Aubrey’s desire to unceasingly chase the next goal exists in tension with Maturin’s wish to stand still and find contentment in the observable present; the way that the film doesn’t resolve this tension only strengthens the metaphor. Master and Commander never exactly comes down on the side of one man or the other. The film presents both men as reasonable, capable, and intelligent. Aubrey and Maturin each willingly concede their point to the other at different junctures of the film. We experience the gratification of a successful maneuver against the Acheron, but we also see the human cost of Aubrey’s refusal to call it a job done and leave the Acheron alone. The film makes us privy to the small joys among the crew during the pauses in fighting, but we’re also made to understand how an inability to go after a common objective can lead to discontent and unrest among the men. The film depicts this push and pull with an unusual clarity, resulting in a work that perfectly reflects the core truth of how it feels trying to balance ambition and fulfilment in one’s own life. Seen through this lens, the open ending of the film turns out to be rather perfect. There is no single achievement the attainment of which will satisfy the ambitious person. The pursuit is incessant.

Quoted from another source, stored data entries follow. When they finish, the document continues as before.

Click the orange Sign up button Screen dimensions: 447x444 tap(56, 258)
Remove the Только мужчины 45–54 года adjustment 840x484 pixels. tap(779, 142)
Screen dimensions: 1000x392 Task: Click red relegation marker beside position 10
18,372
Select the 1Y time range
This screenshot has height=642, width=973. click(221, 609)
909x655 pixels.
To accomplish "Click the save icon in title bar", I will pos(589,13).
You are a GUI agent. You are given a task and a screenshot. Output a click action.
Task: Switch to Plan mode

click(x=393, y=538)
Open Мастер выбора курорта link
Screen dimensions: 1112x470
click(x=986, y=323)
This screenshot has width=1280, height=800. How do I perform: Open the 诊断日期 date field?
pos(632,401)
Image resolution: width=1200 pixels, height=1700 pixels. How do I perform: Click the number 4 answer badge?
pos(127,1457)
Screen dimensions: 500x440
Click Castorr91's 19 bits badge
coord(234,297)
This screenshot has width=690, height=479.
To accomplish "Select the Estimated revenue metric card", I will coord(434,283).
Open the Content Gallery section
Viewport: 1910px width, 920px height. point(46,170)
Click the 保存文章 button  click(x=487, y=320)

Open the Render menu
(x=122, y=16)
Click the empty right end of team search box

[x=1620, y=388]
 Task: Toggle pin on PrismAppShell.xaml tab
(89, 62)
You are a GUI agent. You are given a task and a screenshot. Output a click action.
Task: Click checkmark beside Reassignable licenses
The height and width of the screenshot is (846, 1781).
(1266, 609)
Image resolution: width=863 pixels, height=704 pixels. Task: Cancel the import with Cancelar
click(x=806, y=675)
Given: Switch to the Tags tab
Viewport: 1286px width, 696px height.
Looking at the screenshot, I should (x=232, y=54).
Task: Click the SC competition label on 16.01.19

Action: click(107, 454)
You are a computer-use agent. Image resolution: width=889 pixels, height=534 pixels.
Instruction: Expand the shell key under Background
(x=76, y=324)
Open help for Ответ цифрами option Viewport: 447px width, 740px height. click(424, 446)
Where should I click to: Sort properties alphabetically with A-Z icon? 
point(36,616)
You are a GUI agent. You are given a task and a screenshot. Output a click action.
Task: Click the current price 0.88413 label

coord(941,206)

The purity of this metaphor cannot be separated from the masculine milieu of the film. The drive to make one’s name, to leave some mark of one’s existence in a public way, has historically been coded as masculine in the Western tradition. Concepts of gender essentialism used to keep the status quo reinforce the idea that women aren’t naturally ambitious. Films about women’s ambition necessarily have to grapple with (or can be biased by) that complicated reality. On film, as in life, ambitious women face different treatment than ambitious men. Because ambition is often assumed to be an unquestioned positive value for men to possess, Master and Commander can more easily extrapolate its argument to the realm of the abstract.

As a film that deals with ideal masculinity, Master and Commander works so well precisely because of its Dad Movie tendencies. The movie presents an aspirational and positive, but not sugar-coated, vision of what it means to be an admirable man. Russell Crowe’s casting and performance are so perfect here because the actor trades in on his “masculine” reputation to create a paragon in Captain Aubrey. The film posits that these masculine ideals are valuable in and of themselves, in isolation. By sidestepping the subject of women almost entirely, the film never puts its masculine ideals into any oppositional, binary configuration with feminine ideals. Although the film shows a solely male domain, the movie never implies that only men can achieve these ideals. Like the true Dad Movie that it is, Master and Commander instead envisions these positive aspects of masculinity (like good leadership, camaraderie through hardship, and healthy ambition) as universally good values applicable to anyone on the gender spectrum. If you’ve written off Master and Commander as “just a Dad Movie,” it’s worth a second look. The film’s Dad Movie-ness is actually its secret strength.

 

Dr. Maturin and Captain Aubrey playing cello and violin

 

 

*Master and Commander won two Academy Awards, for Best Cinematography and Best Sound Editing. These were the only two categories in which Master and Commander did not compete against Return of the King, which won all eleven awards for which it was nominated (and which still holds the record for highest clean sweep at the Oscars).

**This piece convinced me to revisit Master and Commander myself. Prior to last year, I had not seen the film since I was a preteen. Tobias’s framing of Weir’s film as the anti-Pirates of the Caribbean made me laugh; when I first watched Master and Commander, I disliked it essentially because it wasn’t Pirates, with which I was obsessed at the time.

***While I’m sure someone has written Aubrey/Maturin fanfic and published it somewhere on the internet, there’s no textual evidence in the film that Aubrey and Maturin are more than friends to each other. I would also argue that Crowe and Bettany don’t have enough sexual chemistry to support a ship. (No pun intended.)